*** Begin section ***
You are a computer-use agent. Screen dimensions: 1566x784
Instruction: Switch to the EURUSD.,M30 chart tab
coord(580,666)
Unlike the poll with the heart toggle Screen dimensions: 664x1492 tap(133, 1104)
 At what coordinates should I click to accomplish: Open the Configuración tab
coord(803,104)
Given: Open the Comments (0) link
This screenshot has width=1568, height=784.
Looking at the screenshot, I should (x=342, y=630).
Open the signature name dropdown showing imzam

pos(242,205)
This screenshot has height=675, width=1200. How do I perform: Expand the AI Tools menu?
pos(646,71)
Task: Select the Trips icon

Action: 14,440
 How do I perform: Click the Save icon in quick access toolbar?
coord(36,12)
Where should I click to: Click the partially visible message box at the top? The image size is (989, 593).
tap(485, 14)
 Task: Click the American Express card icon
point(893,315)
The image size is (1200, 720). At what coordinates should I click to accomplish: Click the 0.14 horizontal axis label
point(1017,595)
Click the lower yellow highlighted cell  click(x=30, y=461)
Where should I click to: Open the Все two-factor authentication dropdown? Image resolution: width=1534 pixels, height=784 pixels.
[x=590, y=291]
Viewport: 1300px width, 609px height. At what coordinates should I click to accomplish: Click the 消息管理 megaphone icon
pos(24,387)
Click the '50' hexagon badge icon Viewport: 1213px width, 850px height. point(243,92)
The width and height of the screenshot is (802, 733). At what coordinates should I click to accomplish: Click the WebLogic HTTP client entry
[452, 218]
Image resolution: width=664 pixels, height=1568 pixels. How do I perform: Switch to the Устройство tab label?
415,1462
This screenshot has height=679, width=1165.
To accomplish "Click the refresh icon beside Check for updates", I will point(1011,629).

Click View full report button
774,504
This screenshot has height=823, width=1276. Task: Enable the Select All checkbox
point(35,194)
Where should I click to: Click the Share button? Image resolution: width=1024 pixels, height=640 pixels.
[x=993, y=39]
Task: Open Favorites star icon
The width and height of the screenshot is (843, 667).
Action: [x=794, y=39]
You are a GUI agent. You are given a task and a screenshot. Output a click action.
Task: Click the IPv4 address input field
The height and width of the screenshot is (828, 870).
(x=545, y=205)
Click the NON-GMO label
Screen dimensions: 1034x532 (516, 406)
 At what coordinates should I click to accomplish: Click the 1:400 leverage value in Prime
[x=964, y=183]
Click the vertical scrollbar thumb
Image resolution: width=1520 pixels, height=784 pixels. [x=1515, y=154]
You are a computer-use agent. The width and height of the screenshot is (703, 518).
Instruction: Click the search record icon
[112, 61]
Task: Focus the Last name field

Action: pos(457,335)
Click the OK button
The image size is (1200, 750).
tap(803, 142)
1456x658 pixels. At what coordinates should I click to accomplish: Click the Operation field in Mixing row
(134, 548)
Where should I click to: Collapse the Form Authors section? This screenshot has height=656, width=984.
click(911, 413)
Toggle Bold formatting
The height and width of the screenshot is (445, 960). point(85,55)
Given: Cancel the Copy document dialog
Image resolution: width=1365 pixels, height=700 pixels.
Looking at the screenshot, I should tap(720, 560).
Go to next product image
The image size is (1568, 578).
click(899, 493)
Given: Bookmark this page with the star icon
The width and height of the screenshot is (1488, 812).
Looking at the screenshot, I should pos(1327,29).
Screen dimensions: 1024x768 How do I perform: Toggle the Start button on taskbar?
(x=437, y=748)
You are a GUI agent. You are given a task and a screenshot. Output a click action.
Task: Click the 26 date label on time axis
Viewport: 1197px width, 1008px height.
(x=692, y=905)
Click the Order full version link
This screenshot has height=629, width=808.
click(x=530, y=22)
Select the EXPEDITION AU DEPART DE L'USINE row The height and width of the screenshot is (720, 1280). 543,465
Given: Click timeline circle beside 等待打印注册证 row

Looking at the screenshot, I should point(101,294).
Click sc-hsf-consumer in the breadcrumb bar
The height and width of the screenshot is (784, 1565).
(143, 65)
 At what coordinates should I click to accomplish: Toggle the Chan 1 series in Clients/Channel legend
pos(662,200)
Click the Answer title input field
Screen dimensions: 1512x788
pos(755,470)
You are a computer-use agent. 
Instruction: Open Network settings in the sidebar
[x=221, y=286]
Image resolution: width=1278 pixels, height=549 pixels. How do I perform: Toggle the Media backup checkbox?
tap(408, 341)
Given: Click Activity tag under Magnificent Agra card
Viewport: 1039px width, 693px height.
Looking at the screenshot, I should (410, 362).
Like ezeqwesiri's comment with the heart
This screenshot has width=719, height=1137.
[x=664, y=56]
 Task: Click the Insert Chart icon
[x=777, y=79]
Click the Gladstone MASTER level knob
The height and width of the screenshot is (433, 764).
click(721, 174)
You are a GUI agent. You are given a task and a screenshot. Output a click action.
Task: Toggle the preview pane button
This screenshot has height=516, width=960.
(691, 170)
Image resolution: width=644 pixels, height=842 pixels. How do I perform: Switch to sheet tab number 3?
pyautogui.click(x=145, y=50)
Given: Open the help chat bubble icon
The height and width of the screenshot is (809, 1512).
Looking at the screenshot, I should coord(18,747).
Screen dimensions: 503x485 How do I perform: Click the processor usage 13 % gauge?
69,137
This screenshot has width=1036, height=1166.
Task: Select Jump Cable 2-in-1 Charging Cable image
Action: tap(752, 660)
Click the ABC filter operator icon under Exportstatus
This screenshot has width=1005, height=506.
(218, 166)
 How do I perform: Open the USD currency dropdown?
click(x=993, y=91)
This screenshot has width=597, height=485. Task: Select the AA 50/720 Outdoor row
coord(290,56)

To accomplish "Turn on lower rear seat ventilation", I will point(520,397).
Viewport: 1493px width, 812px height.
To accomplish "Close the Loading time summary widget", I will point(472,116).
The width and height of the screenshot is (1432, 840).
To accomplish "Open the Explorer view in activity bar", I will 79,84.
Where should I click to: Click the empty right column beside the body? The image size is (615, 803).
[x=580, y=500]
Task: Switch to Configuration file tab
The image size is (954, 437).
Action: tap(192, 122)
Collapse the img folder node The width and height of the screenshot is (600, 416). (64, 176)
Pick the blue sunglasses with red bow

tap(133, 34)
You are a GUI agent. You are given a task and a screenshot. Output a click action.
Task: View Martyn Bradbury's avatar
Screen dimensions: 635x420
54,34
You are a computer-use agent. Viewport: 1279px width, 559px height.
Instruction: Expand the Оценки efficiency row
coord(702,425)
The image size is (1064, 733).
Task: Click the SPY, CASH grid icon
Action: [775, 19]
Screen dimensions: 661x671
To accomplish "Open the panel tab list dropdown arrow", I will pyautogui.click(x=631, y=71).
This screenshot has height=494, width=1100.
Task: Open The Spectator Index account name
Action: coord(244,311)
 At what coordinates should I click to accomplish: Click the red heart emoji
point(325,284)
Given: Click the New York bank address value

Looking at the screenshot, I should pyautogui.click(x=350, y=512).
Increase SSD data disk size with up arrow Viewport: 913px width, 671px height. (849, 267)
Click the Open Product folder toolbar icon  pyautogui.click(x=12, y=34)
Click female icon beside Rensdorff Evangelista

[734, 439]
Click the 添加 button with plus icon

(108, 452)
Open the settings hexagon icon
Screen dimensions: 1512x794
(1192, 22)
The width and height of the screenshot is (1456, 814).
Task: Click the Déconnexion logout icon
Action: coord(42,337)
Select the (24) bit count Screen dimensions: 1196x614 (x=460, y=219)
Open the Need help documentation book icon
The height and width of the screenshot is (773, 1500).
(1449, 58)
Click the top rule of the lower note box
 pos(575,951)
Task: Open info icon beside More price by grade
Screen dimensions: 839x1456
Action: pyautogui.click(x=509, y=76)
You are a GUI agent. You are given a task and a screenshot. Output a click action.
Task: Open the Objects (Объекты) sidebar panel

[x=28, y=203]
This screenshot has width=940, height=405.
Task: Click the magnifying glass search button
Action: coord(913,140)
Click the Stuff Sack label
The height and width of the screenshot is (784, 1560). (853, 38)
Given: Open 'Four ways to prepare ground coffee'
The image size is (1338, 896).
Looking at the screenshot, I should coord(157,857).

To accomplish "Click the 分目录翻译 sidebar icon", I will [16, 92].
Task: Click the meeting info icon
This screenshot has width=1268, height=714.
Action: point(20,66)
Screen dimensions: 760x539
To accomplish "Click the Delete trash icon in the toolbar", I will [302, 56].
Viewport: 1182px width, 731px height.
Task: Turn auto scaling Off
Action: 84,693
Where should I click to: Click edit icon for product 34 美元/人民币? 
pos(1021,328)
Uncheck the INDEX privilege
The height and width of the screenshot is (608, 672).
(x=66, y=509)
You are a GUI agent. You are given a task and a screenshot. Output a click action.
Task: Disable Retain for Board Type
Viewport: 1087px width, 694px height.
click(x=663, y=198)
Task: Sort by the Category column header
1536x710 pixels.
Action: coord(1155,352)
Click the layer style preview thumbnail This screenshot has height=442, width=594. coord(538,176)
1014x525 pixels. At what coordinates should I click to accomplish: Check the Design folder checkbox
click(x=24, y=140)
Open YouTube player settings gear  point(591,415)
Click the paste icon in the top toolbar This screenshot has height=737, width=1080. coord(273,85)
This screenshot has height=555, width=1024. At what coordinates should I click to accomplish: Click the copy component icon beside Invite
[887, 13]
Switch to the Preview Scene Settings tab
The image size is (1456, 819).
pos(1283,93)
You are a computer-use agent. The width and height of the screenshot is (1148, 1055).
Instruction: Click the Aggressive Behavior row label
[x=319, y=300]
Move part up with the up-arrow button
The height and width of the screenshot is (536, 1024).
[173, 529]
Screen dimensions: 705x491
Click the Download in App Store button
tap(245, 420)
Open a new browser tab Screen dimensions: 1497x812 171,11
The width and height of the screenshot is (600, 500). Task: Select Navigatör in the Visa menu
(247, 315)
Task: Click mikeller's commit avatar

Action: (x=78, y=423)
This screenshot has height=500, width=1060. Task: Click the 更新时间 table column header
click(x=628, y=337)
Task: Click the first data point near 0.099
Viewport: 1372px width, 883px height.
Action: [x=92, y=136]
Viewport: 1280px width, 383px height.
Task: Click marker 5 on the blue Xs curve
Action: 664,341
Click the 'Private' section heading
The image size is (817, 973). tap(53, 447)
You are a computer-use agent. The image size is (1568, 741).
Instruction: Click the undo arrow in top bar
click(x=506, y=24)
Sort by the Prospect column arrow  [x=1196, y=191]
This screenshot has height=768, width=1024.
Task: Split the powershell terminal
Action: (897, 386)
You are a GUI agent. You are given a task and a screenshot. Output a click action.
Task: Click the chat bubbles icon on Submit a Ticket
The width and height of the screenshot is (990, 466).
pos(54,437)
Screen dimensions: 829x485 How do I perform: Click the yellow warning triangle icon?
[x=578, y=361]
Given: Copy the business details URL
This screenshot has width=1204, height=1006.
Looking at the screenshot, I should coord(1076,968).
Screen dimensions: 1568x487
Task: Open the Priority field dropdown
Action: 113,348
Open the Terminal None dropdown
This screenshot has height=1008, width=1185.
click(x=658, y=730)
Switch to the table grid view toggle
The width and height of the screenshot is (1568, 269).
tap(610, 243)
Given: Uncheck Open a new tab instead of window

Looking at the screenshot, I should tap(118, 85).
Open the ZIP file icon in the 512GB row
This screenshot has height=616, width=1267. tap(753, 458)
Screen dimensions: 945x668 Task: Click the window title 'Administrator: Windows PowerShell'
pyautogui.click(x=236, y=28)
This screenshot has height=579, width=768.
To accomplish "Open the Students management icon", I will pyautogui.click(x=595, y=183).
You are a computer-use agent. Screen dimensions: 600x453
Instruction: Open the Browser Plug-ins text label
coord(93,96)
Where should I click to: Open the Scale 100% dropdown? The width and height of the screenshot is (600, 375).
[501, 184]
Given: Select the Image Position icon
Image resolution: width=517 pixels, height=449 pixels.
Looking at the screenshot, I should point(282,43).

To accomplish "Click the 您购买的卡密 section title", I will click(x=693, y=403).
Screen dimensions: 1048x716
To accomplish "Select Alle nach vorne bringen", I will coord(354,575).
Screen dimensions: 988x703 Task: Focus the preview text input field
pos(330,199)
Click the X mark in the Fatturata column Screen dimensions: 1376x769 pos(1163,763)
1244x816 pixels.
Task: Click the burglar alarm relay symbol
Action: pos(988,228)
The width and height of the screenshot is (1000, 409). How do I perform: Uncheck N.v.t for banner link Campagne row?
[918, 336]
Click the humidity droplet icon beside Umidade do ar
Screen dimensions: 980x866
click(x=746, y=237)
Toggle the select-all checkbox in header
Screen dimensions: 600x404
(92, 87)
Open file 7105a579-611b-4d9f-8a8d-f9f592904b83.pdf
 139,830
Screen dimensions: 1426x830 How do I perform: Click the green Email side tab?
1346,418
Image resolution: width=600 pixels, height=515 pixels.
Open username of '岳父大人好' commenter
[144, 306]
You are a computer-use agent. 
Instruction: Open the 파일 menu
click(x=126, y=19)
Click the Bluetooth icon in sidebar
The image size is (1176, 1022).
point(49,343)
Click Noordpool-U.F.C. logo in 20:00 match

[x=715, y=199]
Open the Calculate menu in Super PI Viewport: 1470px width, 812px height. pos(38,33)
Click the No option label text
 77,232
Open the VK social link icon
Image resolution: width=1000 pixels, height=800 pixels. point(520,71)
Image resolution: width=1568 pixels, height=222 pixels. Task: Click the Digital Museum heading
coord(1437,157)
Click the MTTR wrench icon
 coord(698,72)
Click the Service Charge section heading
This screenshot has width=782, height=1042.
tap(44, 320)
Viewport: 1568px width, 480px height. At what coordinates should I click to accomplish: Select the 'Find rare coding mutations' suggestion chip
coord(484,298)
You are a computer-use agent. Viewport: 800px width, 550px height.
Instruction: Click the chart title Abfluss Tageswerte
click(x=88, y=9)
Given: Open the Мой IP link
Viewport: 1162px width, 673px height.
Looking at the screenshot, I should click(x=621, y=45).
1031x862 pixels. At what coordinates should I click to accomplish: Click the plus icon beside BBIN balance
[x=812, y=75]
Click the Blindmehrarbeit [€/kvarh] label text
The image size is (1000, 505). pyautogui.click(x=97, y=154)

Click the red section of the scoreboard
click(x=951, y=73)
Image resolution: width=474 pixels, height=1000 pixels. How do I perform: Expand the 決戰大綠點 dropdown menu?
*** End section ***
_What to produce_
Among the entries above, copy exactly only the lines starting with the one containing "Screen dimensions: 945x668" and going through the one containing "You are a computer-use agent. Screen dimensions: 600x453", both ends included.

_Your solution_
Screen dimensions: 945x668 Task: Click the window title 'Administrator: Windows PowerShell'
pyautogui.click(x=236, y=28)
This screenshot has height=579, width=768.
To accomplish "Open the Students management icon", I will pyautogui.click(x=595, y=183).
You are a computer-use agent. Screen dimensions: 600x453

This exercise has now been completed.